The process draws me, the adrenalin, not knowing or being able to control the outcome, the concept that anything can happen to any one of us wherever or whoever we are and that dreams can come true.
Four years ago, the very talented Grace Davies stormed onto the show and into the hearts of the judges with her beautiful self-penned song ‘Roots’ at her first audition.
I was mesmerised by her absolute vocal ability and range, the emotion in her words, the passion in her craft and I followed the series through until she became runner-up in the finals.
I felt sure that although not a winner at the time, Grace would find her own wider success from her exposure and that she would bring joy and healing through her music in a public arena when the time was right.
One morning very recently I heard a familiar song, Grace's song, and it was playing on radio 2.
A new release four years on from the show.
In an interview, Grace said that it had been a tough time making this happen, but she knew that she had to keep trying and not give up.
At an early age, I had a vision that I would stand in front of audiences at times in my life. As a shy and often awkward young girl with less than her fair share of confidence it seemed unlikely, but I was transformed by a hairbrush in front of a mirror and imagining the lights and a sea of faces smiling back at me.
I remember my father hiring a car for the day just before Christmas one year to drive me to Birmingham to audition for the 1970’s talent forum ‘Crackerjack’
Amongst hundreds of hopefuls, I sang my little 13-year-old heart out to a panel of judges who had the courtesy to sing along with me.
Although not quite the cup of tea for the BBC at the time, I was offered a wonderful opportunity on the day of the audition to join an established teenage all-girl vocal trio who were booked across the UK on a summer tour.
My father politely declined on my behalf, feeling that I was young for such a commitment and although I was saddened at the time, it gave me confidence to have been invited, and the motivation to keep going and reach audiences where possible.
Many years later that vision played out to perfection in its own Divine timing, not as a singer and percussionist but as a medium and speaker and although I have great memories of performing to small audiences over the years, Spirit had other ideas that I was being prepared for in my public work.
The seeds that are planted in our minds become roots for our hopes, dreams and aspirations as they grow beneath the surface of life in the making, gaining strength and expansion which we often cannot see happening at the time. Roots that we think lie dormant as unfulfilled expectations are just waiting for the right place to poke through, and often when we least expect it.

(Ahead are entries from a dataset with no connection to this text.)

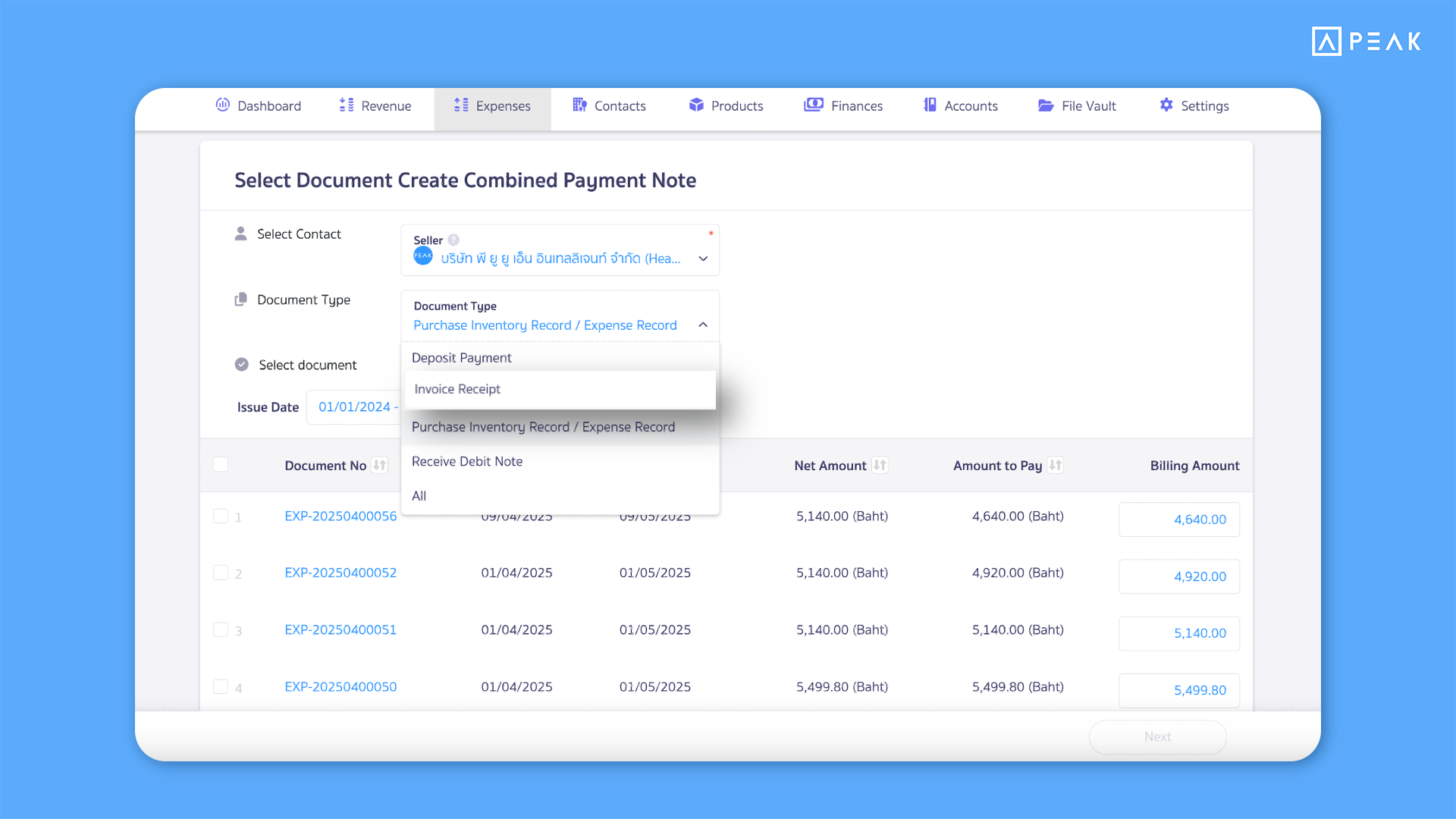Select the Receive Debit Note menu option
The height and width of the screenshot is (819, 1456).
coord(466,461)
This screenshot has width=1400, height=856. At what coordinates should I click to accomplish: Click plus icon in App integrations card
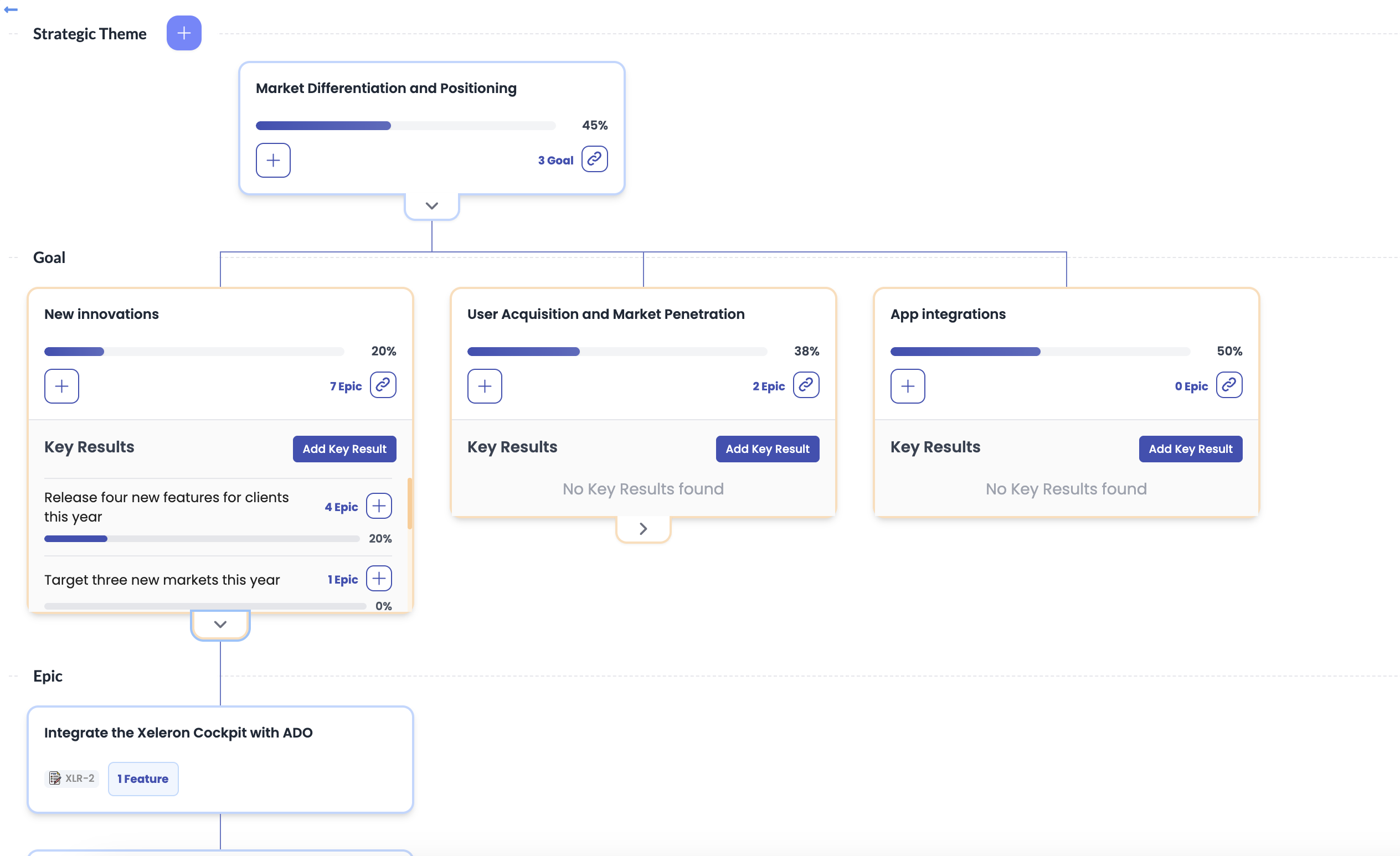(907, 386)
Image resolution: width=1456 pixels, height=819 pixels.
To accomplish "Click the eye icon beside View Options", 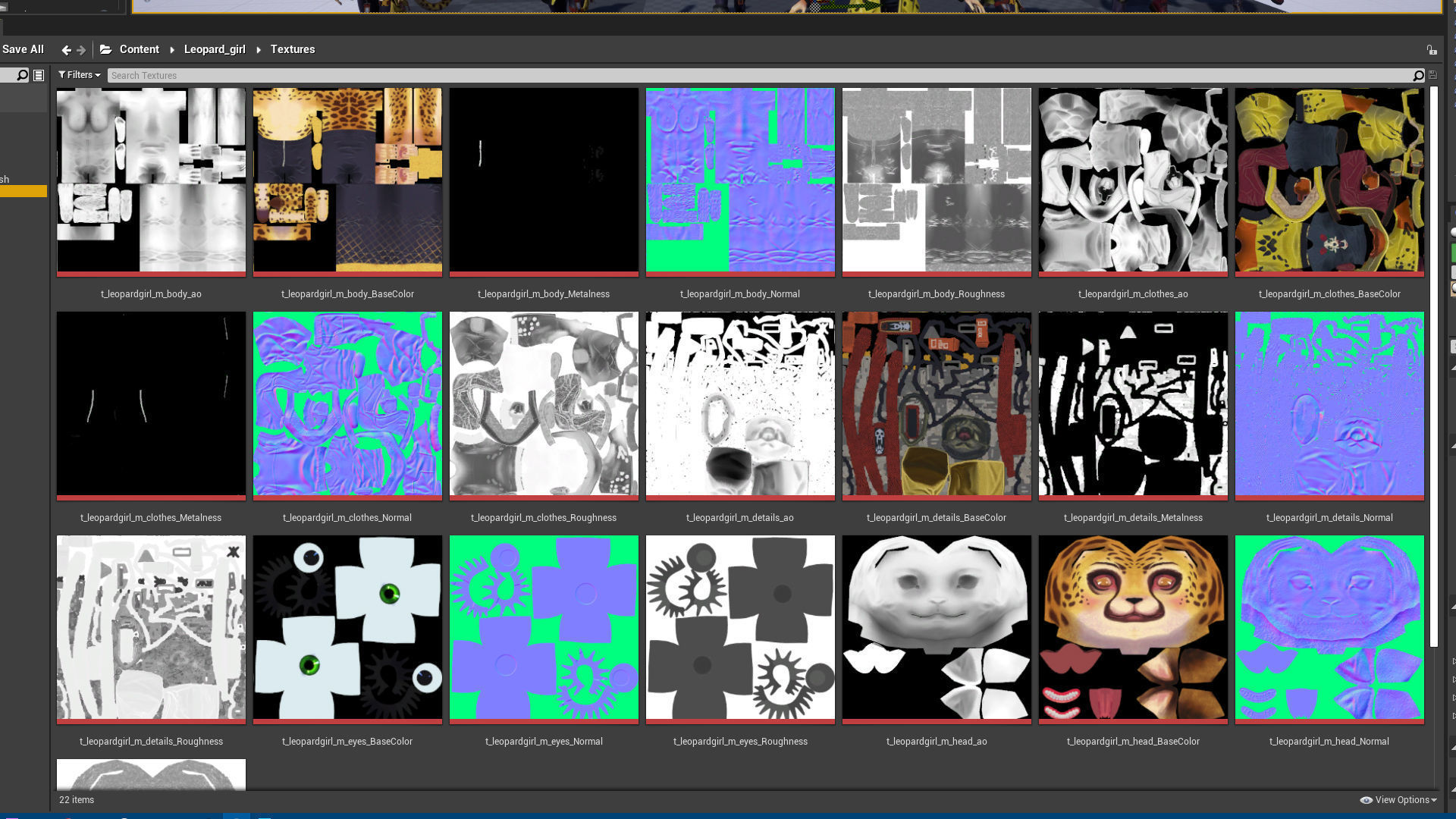I will point(1366,800).
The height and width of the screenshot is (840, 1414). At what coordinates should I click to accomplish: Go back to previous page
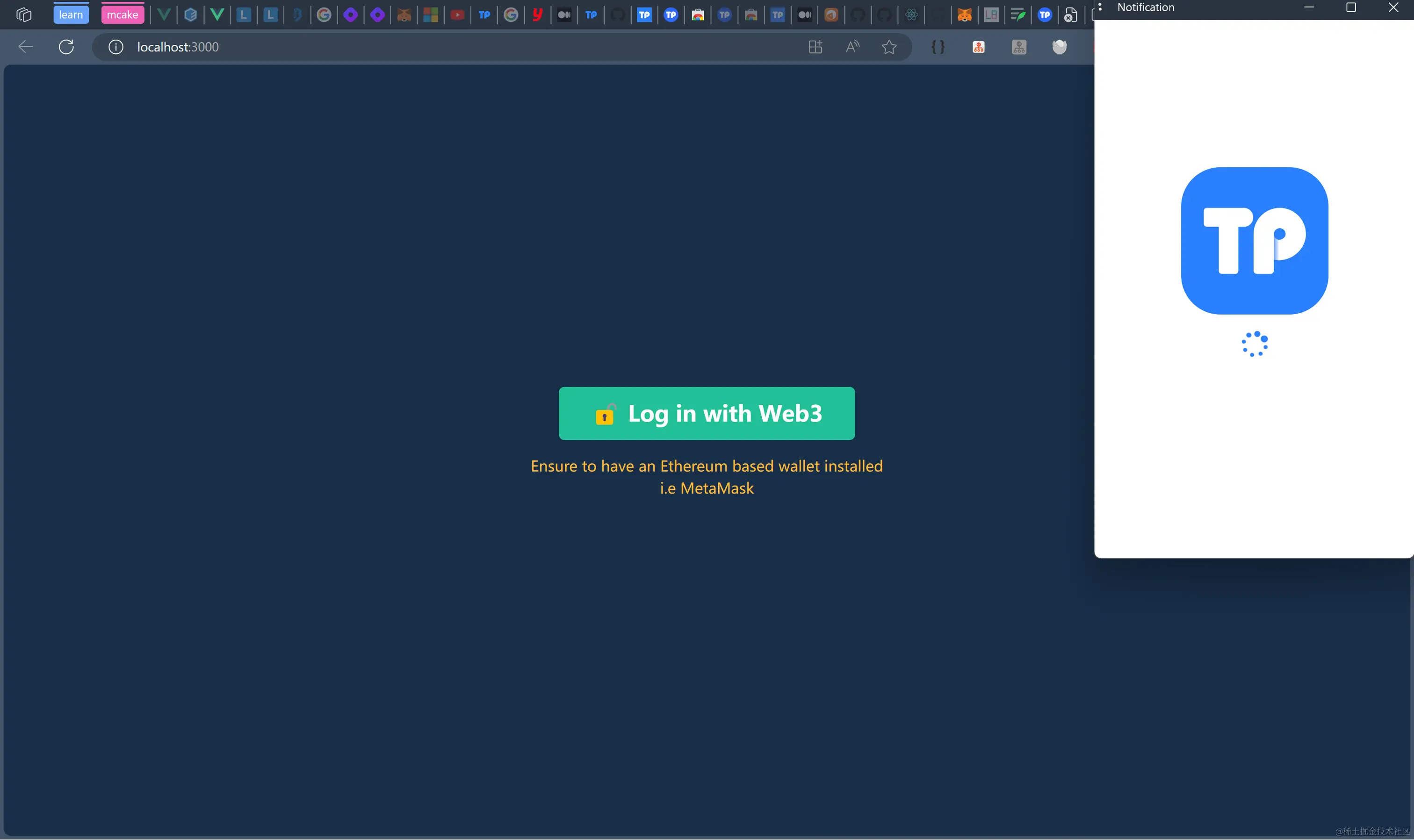tap(26, 47)
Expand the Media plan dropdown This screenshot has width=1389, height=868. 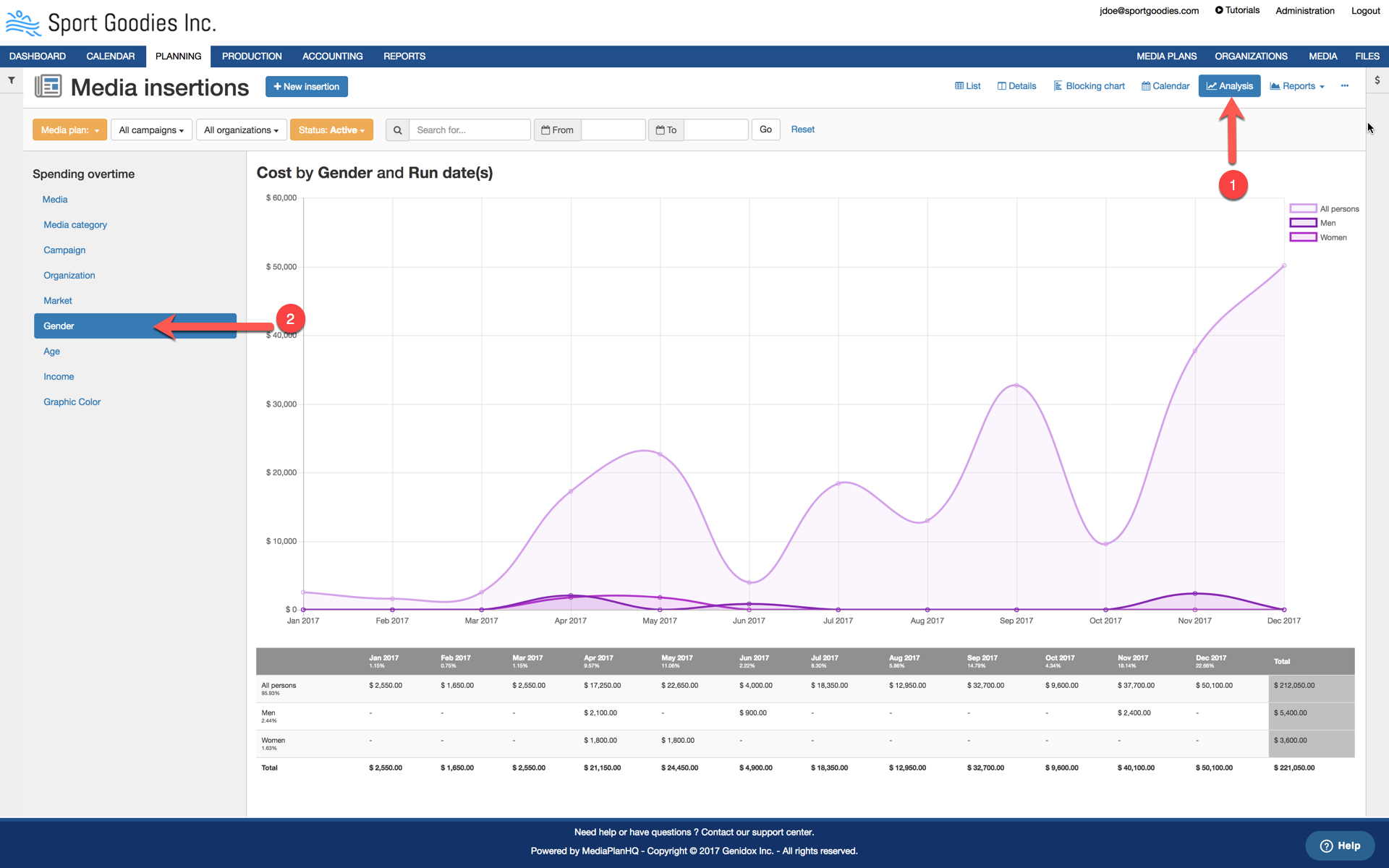point(69,130)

In these times of new normal, plans have changed for so many and often not knowing if these will ever finally come to fruition. But they will, in the way that they are meant too, and at exactly the right time. I am reminded of the saying ‘Not getting what we want is sometimes a remarkable stroke of luck’.
The opportunity to grow and succeed starts with a thought and then a hope and then sometimes, no matter how much energy we give to it, it stays where it is, and we don’t understand why.
Grace may have felt that way when her time with X Factor came to an end and that special song was not recorded as it would have been had she won, not realising that four years later the song would finally be released as a successful single.
As a young girl in the mirror all those years ago I could never have imagined the role I would play in service as a Spirit Ambassador while I dreamed of being a songbird, but it serves to remind me that although life may have its challenges and its changes, it has, and always will have a plan.
Well, done Grace, well deserved.
Stay safe and keep well everyone, and above everything else, keep your heart open and your mind dreaming.